Secondly, we were discussing environmentalism, and that's not an 'extreme' statement among environmentalists.  In fact, it's a common theme 'We're destroying the planet'. 



			
				Andrew Green said:
			
		

> So... religion is bad?


 It is when it clowds reason, and becomes 'dogma'.  There's a tendency among the left to condemn only Christianity for dogmatic belief.  The left excuses much dogma, so long as it isn't christian dogma.  Environmentalism has become, less about reasonable environmental protections, and more about a religious belief system.  

Of course, that fits a theory of mine that when we attack the classic religions, Christianity for example, new religious beliefs rise to take their place.   There are some types of people who can't live without religious like dogmatic beliefs.


----------



## Andrew Green (Jan 24, 2006)

sgtmac_46 said:
			
		

> That's like saying 'Part of being a good neighbor is ignoring it when my neighbor beats his wife and molests his kids'. It doesn't hold water.



So the US is better?  It's not being accused of human rights issues?  Doesn't excecute it's own people?



> As for what replaces democracy being an 'improvement' history has shown that not to be true. Feudalism was not an 'improvement' over Athenian democracy or Republican Rome.



At the time, yes it was. The world changed, and neither of those two systems worked anymore.  Religion took over and the Dark Ages began.  Science became heresy and the church had all the cards, it was larger and more powerful then either of those.

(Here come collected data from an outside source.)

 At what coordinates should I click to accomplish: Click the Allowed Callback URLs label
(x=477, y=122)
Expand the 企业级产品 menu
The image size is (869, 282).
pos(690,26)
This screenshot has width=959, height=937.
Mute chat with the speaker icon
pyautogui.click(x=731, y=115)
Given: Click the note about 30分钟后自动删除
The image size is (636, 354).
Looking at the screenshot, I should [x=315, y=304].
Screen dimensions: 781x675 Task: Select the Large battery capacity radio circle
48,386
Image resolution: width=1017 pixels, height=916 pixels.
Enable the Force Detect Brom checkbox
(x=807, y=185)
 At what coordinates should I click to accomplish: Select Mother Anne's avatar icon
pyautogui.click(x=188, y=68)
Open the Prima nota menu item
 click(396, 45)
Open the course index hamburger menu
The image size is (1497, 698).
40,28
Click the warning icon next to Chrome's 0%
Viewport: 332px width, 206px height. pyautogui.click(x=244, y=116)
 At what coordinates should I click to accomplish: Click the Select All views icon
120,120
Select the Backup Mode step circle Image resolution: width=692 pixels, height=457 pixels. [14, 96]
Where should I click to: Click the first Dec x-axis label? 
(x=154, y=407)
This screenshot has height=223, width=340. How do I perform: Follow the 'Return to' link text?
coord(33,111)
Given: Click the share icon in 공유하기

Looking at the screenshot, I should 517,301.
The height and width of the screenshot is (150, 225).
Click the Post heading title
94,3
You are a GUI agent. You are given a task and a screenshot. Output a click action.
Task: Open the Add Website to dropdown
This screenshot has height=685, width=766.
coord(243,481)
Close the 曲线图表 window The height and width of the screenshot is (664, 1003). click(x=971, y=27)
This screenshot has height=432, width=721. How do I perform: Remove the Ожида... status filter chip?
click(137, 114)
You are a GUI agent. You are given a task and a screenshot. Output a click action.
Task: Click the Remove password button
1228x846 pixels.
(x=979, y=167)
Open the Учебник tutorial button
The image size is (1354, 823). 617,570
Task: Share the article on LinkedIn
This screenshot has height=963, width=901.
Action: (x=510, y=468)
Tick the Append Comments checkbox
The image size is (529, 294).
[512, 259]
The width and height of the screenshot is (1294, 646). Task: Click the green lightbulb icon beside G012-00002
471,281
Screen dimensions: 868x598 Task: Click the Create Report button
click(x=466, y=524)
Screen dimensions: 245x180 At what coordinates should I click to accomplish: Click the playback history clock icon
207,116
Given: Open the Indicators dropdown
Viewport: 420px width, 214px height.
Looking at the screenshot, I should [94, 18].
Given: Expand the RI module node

Don't forget that 90% of the Roman empire was made up of slaves.  The Dark Ages, while not our proudest time, may have been a neccessary step along the way.



> It's all our opinions. Though, you'll be hard pressed to point to an era or a system in history that did more good, for more people than our present system. In fact, i'd say that task will be impossible, so you won't undertake it but, instead, simply ignore it.



That is very subjective and depends on your point of view. If you where in one of the countries that have been destroyed by US related actions would you think so?  Probably not.



> No, you aren't trying to accept 'other perspectives' you have an absolutist view. You dislike the, so-called 'Right-wing US POV' and, hence, in your mind it is, by definition ALWAYS wrong. Further, you identify with anyone else who agrees with your basic premise on the 'Right-wing US POV', no matter how vile or distasteful they are. 'The enemy of my enemy, is my friend'. It's utterly transpartent, so don't go patting yourself on the back yet for your 'open minded' reactionary belief system.



Thank you for telling me what I believe, I wouldn't have thought it was that, but if you say so...



> have successfully brought more prosperity to it's own people, using similar systems of government,



 Look outside those borders, the world is bigger then just western culture.



> The point, however, is that absolutists like you, want to make it an either/or thing. To quote John Kennedy 'We can do this and the other thing'.



Well, I do find it funny that you are calling me a absolutist


----------



## sgtmac_46 (Jan 24, 2006)

Andrew Green said:
			
		

> So the US is better? It's not being accused of human rights issues? Doesn't excecute it's own people?


 Western culture is superior to any that has come before in it's ability to provide the most good for the most people.  I make that claim, and I make unashamedly.  Further, you've yet to make an argument that even tries to assail that fact.  The best you've done is to ask silly questions such 'Well, uh, are you saying the US is the best?'.  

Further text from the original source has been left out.